### [Task description]
As you restate the entries, keep every word intact and leave out whatever images they hold.

Stored items
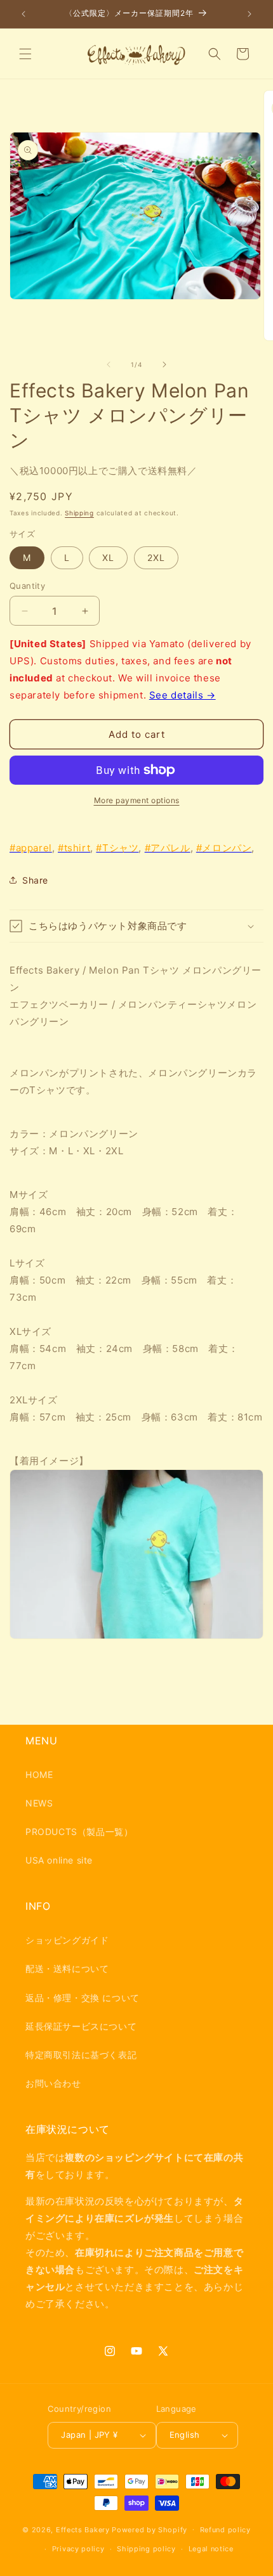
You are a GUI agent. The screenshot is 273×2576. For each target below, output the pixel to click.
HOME (39, 1774)
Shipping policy (146, 2548)
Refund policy (225, 2529)
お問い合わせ (53, 2083)
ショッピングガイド (67, 1940)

### [Solution]
You are a GUI agent. The screenshot is 273×2576. For each target below, output the pixel to click.
HOME (39, 1774)
Shipping policy (146, 2548)
Refund policy (225, 2529)
お問い合わせ (53, 2083)
ショッピングガイド (67, 1940)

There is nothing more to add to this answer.